Showing posts with label commerce. Show all posts
Showing posts with label commerce. Show all posts

Sunday, May 11, 2008

Mike D'Antoni = D-Bag



Mike D'Antoni should be coaching the Bulls. Their roster fits his offensive system better than the Knicks. They're 2-3 years closer than the Knicks to competing in the Conference Finals. And look at that stash -- pure Chicago.

But the Knicks offered more money, proving, once again, that capitalism is friggin' awesome, and way more important than championship rings and working in a city where the entire waterfront is public property, "forever open, clear and free."

Good luck with Zach Randolph and Eddie Curry.

Thursday, April 10, 2008

Hugo Chavez says: Castro predicted fall of dollar; Also, that I would forget to call my parents last weekend.



File under: Duh.

The dollar could never sustain its monolithic standing as the premiere currency of the world, especially as we near the globalised utopia as envisioned by Thomas Friedman and Ronald McDonald. I bet Fidel also predicted that the Roman Empire would one day come to a terrible end at the hands of the Vandals and Visigoths.

But Chavez couldn't just stick with the obvious: "I think if things continue on like this in the United States, we'll have to start preparing to receive the refugees here."

Oh that crazy, old codger. Refugee camp, here I come!

Sunday, November 04, 2007

When Brands Collide



Brady and Manning Meet in Battle of the Brands (NY Times)

Just hours away from the big Colts-Patriots game, and with all the hoopla surrounding these teams, it keeps coming down to two players -- Manning vs. Brady. Which is just how their respective sponsors would have it.

So are you a Peyton Man or a Brady Man? MasterCard and Sprint? Or Stetson cologne and ridiculously expensive watches? The last watch I bought was $8.97 at Wal-Mart, so you probably already know whose camp I fall into.

For as good as Brady is, he just seems a little too good. A little too rugged. A little too pretty. And, at least in his advertising persona, a little too devoid of anything resembling a sense of humor.



Honestly, how can you even begin to like him when he does this shit? Either he's a complete tool-bag, or one of the most ironically hilarious guys on the planet. And I get the feeling this cowboy doesn't do irony.

Manning, on the other hand, has got funny coming out the wazoo. In that old test of a presidential candidate's relatability, he's the guy you'd rather have a beer with. And, unlike Mr. Stetson up there, he refuses to take himself seriously.
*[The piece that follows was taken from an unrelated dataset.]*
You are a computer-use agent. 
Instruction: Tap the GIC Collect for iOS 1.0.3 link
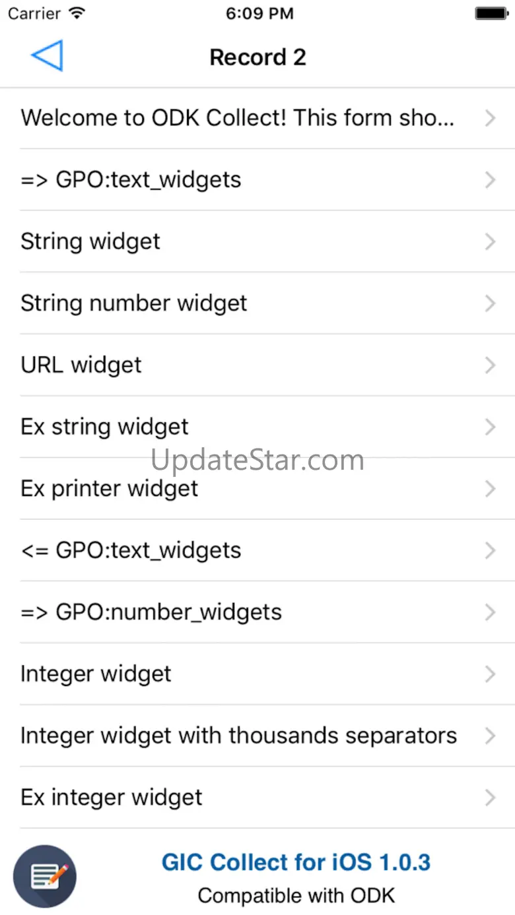(296, 862)
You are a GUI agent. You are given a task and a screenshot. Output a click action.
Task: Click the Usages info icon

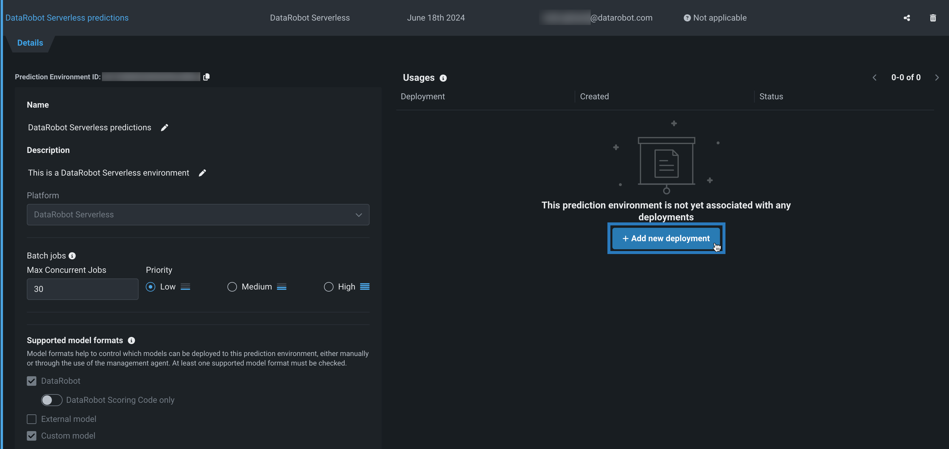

Come on. It's not even a contest. So I guess it's no coincidence that the closest thing I have to a watch nowadays is my phone, courtesy of Sprint mobile. Thanks, Peyton. And thank you, Corporate America, for targeting my humor and my wallet so deliberately. Your check is in the mail.

Wednesday, September 26, 2007

Take That Villainy!



Sticking with the P-Fork theme:

Kim Gordon: Starbucks "Less Evil Than Universal"

Sure, why not.

Thursday, March 01, 2007

Starbucks Hates Africans!


Okay, that's not really true. I just like typing scandalous headlines. But it is true that Starbucks make millions, perhaps billions, exploiting coffee growers across our fair blue-green planet, and must be stopped at all costs, up to, and including, dumping coffee from the cup into the trash because even when you ask for "room for cream" they still give you way too much coffee and not enough room for cream. Oh yeah, I'm a damn-hell-ass rebel.

But seriously, if we can, Starbucks is making truckloads of money off of Ethiopian beans, using the nation of Ethiopia as a selling point, and Ethiopia, naturally, wants a piece of the action. Starbucks would probably acquiesce, were Ethiopia not asking for such a huge chunk of said action. Country vs. Company! Oh yeah!

To be fair, Starbucks is a huge buyer of Fair Trade coffee, and that's dandy. But Fair Trade growers are still at the mercy of the buyer. They don't demand a price. They get the "fair" value only if they can find someone nice enough to buy it. Were Ethiopian farmers (or more accurately, the nation) allowed to trademark coffee exports that specifically come from their nation, they could set the price for buyers to use their trademarked beans.

Of course, Starbucks' lawyers don't see it that way. And that's what this'll come down to. The lawyers of the Starbucktopia vs. Ethiopia, which placed 170th out of 177 countries in a recent UN ranking of human development. That doesn't necessarily mean Ethiopians can't afford a good lawyer for themselves, it just means that their farmers need a leg up in the market. Fair Trade? That's nice. But owning the name of the coffee you sweat and toil over? That's fair.

p.s. FYI, those are coffee cherries above, what the coffee bean looks like before being dried and roasted. You learn something new every day! Go tell your friends! Start a revolution!